HAYWARD -- With only a few obstacles still to settle, a 619-megawatt power plant near the Hayward shoreline that was bitterly opposed by many residents is scheduled to go online in June.
Still unresolved is an agreement between Calpine and the Hayward Area Recreation and Park District, which has shoreline trails and an interpretive center less than 1½ miles from the plant. The power plant is in an industrial area that lies just east of wetlands and marshes teeming with migratory waterfowl.
As part of the Russell City Energy Center's license, Calpine was required to pay the park district for trailside improvements.
The park district's board has twice tabled a vote on an agreement in which Calpine would pay $77,500 for benches, markers, view scopes, staff time and displays, said John Gouveia, district general manager.
"The board said they weren't comfortable entering into an agreement until they saw the effects of lighting from the plant on wildlife," he said. The shoreline is home to threatened and endangered species, including the nocturnal salt marsh harvest mouse.
Calpine is asking the California Energy Commission, which regulates power plants, to allow Calpine to end talks with the park district, said Joe Ronan, Calpine senior vice president.
"We negotiated for about three years," Ronan said. "We finally said they're never going to agree. We've offered them what they requested."
Calpine maintains that its
"The park district's letter of protest talks about other issues, which were decided by other agencies, but HARD continues to raise other concerns," Ronan said.

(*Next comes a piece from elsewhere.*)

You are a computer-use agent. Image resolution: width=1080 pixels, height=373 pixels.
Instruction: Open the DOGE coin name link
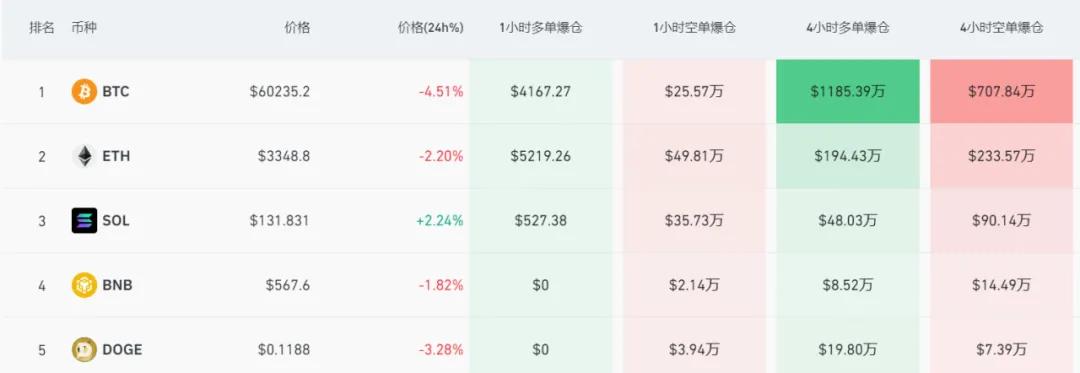122,350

Audrey LePell, past president of Citizens Against Pollution, which fought the power plant, said her organization is grateful to the park district for its position. "There are a lot of citizens in Hayward who have been against the power plant and still don't support it," she said.
At meetings during the plant's permit process, many residents spoke out against what they called an eyesore and polluter. Calpine says Russell City will be cleaner than coal plants and gas plants that use older technology.

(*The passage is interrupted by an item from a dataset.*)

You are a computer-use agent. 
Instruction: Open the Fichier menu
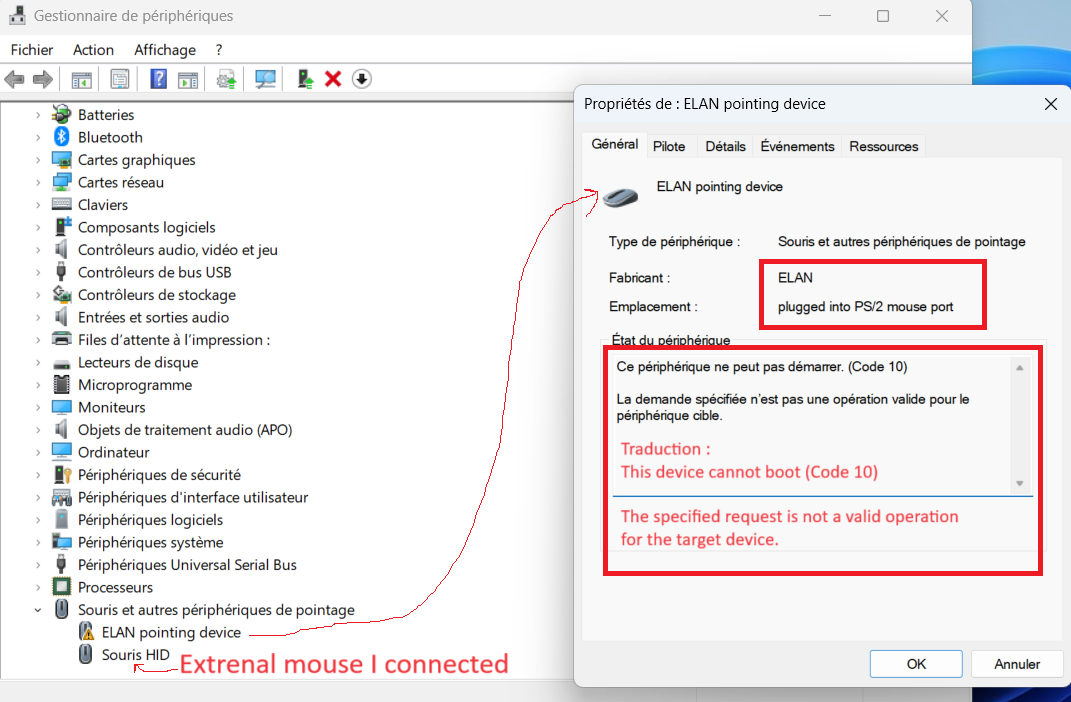point(31,49)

Gouveia said the park district board also wants to learn about possible effects of pending Federal Aviation Administration regulations regarding power plant thermal plumes.
An FAA-commissioned study concluded in November that the plumes can cause turbulence hazards for airplanes. The FAA is meeting with aviation representatives Tuesday before issuing any regulations.

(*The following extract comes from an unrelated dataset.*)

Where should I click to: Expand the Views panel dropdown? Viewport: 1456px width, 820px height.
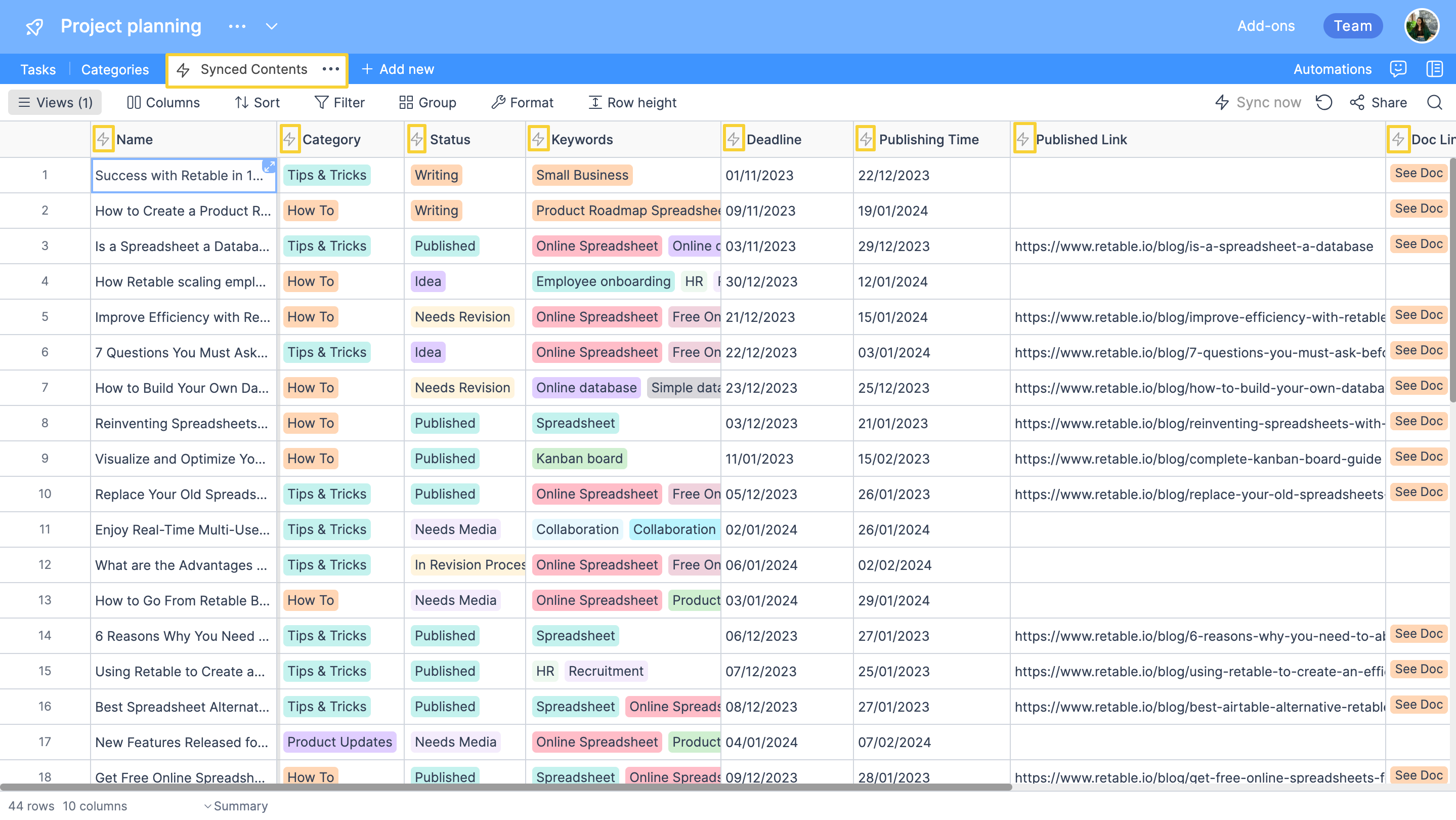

Gouveia said planes may be required to change their approaches into the Hayward and Oakland airports, taking them close to shoreline trails. "There are unanswered questions, and the board wasn't comfortable with that," he said.
Ronan said questions about the plant's plumes and airplanes were thoroughly reviewed, and the issue was settled five years ago as part of the plant's licensing.
"This was resolved. Planes aren't flying over the plant, and we've been there two years," he said. "Flight patterns were taken care of in the license."
He said any FAA regulations on plumes would not affect the power plant's license. The power plant is not in the direct flight path of the Hayward airport.
California Pilots Association president Andrew Wilson III disagrees, saying that under certain circumstances, such as missed approaches or extra traffic, air traffic patterns are changed and could include Russell City.
"The FAA ruling could affect both air traffic flying under visual flight rules and instrument flight rules," he said.
The plant, which will generate electricity to power 600,000 homes, sits on a 19-acre site at 3862 Depot Road. It will use reclaimed water from Hayward's wastewater treatment plant to cool two gas-powered turbines and convert the water into steam to power a third turbine.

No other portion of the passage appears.